Thanks Mickri, I thought it was in the out position. I wonder why it's not free wheeling since the pin is out? I'll soak it some more, can I tap it in to loosen? I'm noodling on some ideas to fix the transvers gear case. Thanks!


----------



## Nogoingback (Nov 16, 2020)

Have you looked on ebay for the part you need?


----------



## mickri (Nov 16, 2020)

Is the back gear engaged?  If it is the gear won't freewheel.  Takes a fair amount of force to turn the gear when the back gear is engaged on my lathe.

Also the hole and the pin have to be lined to be able to push that pin in. Otherwise it will only move a little bit.  Disengage the back gear.  Then move the pulley with light pressure on the pin.  When the hole and the pin are lined up the pin will slip into place.  Also there are two holes in the pulley 180 degrees apart that the pin can slip into on my lathe.


----------



## rhjo51 (Nov 16, 2020)

I checked ebay and there are some transverse gear cases there but pricey - half as much as I paid for the lathe and tooling! But at least there is an option there. This lathe is really gooed and parts are just about frozen. This is the motor under version and I see the back gear lever is tight and frozen. I think I'll have to remove the headstock to get in from underneath and see if I can get things moving. Any easy way to remove the headstock from the bed? Turn it on it's side? Thanks for all your help, I appreciate it. - Jim


----------



## mickri (Nov 16, 2020)

I don't think that you need to take the head stock off to start with.  Do you have the manual for your lathe?  If not here is a link where you can download a copy from Vintage Machinery.  http://vintagemachinery.org/pubs/222/6137.pdf.  I would start by saturating all of the lubrication points with PB Blaster, WD40 or whatever is your favorite.  Carb or brake cleaner might also help.  CAVEAT.  After doing this be sure to properly lubricate the lathe before using it.  The proper lubricant is a 30 wt oil that is no longer available.  The modern equivalent is AW46 or AW68 hydraulic oil.  Most places want to sell it in 5 gallon pails.  I was able to get 1 gallon of AW46 at O'Riely's.  A lifetime supply.

You will also want to grease the gears once everything is freed up.  I just use whatever I have on hand.  But some greases will collect chips and swarf.  Robert will chime in here on the proper grease to use.

I have the same lathe as you do except mine is the bench top model.


----------



## wa5cab (Nov 16, 2020)

First, I would only remove the headstock from the bed as a last resort.

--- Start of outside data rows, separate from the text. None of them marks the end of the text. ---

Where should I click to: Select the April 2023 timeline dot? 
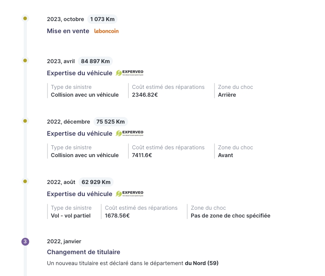[25, 60]
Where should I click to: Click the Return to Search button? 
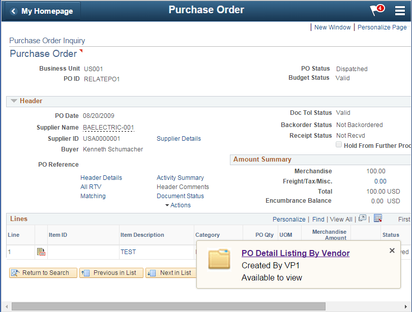click(43, 273)
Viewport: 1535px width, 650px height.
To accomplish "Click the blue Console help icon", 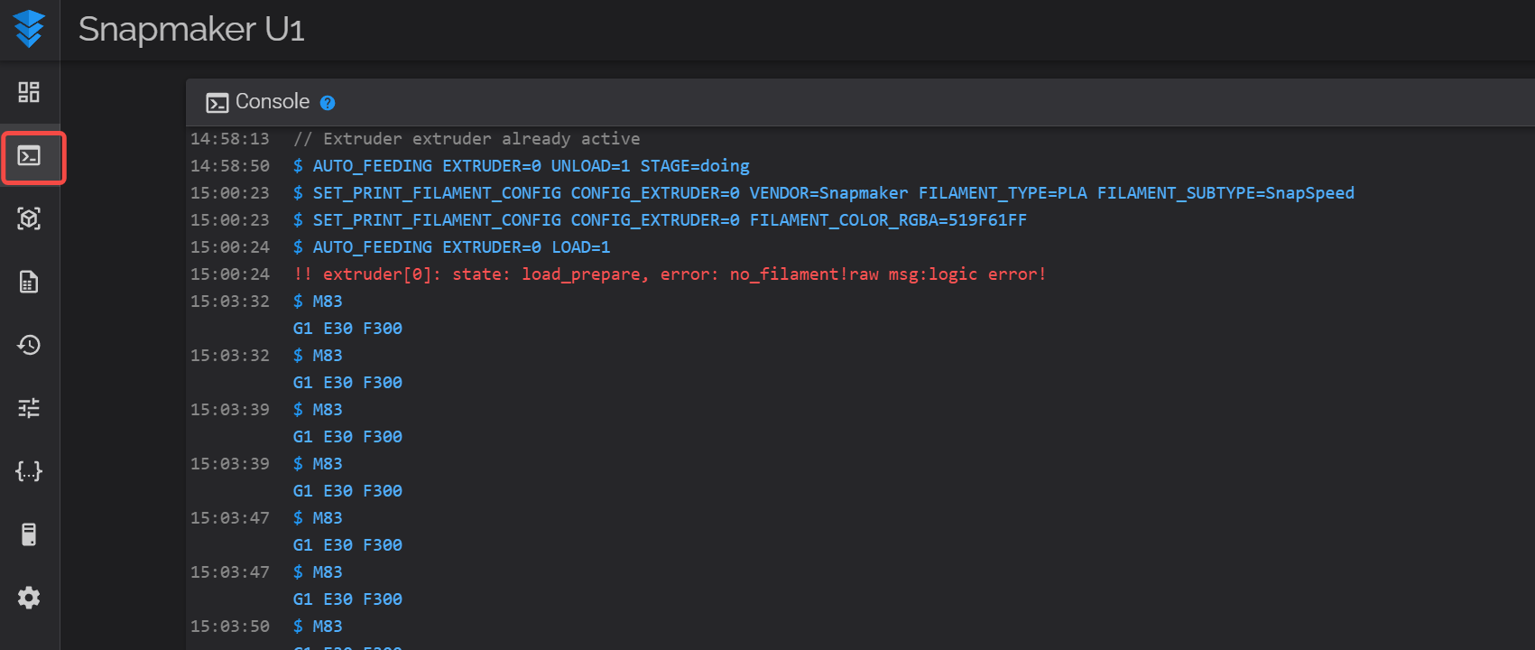I will point(328,103).
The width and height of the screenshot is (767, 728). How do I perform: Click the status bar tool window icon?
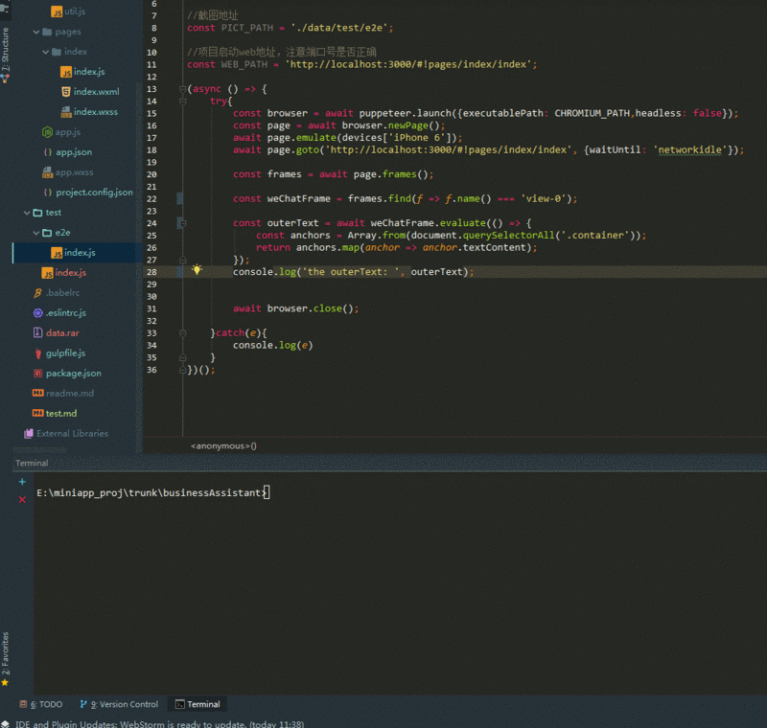6,723
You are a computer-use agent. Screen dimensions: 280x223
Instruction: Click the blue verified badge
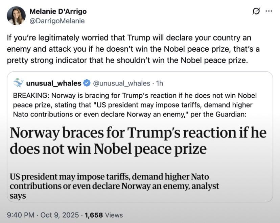(87, 83)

The main requirement on the grease for the open gears is that it should be rated for high temperature operation, at least 300 degrees F.  The original factory recommended grease hasn't been made since shortly after the French company Total bought the maker.

Also, there is actually no such thing as a 30 wt grease and never has been.  The proper oil to use where oil is specified is SAE 20, not SAE 30.  The ISO equivalent is ISO 68 if you have trouble finding SAE 20 ND.  It may be described as hydraulic or circulating oil.  Do not use multi-viscosity motor oil, not because it is multi-viscosity so much as because it will contain an additive that absorbs moisture from the atmosphere and never gets hot enough to blow it out the tailpipe as it does in an engine application.  Also, oil described as "way oil" is OK to use on the ways and the carriage and tail stock gibs.  It will stay on or cling to the vertical surfaces of the ways better that straight SAE 20.

The bull gear is not free wheeling for the simple reason that it is locked in place on the spindle by a Woodruff key and a set screw.  The pulley on the spindle is free wheeling relative to the spindle if the Direct Drive pin is pulled out.  And what looks like a set screw in the (in the case of a cabinet model lathe) 2-groove pulley is actually an oil plug.  It MUST NOT touch the spindle when tightened.  This is an unfortunately fairly common error that too many new owners make.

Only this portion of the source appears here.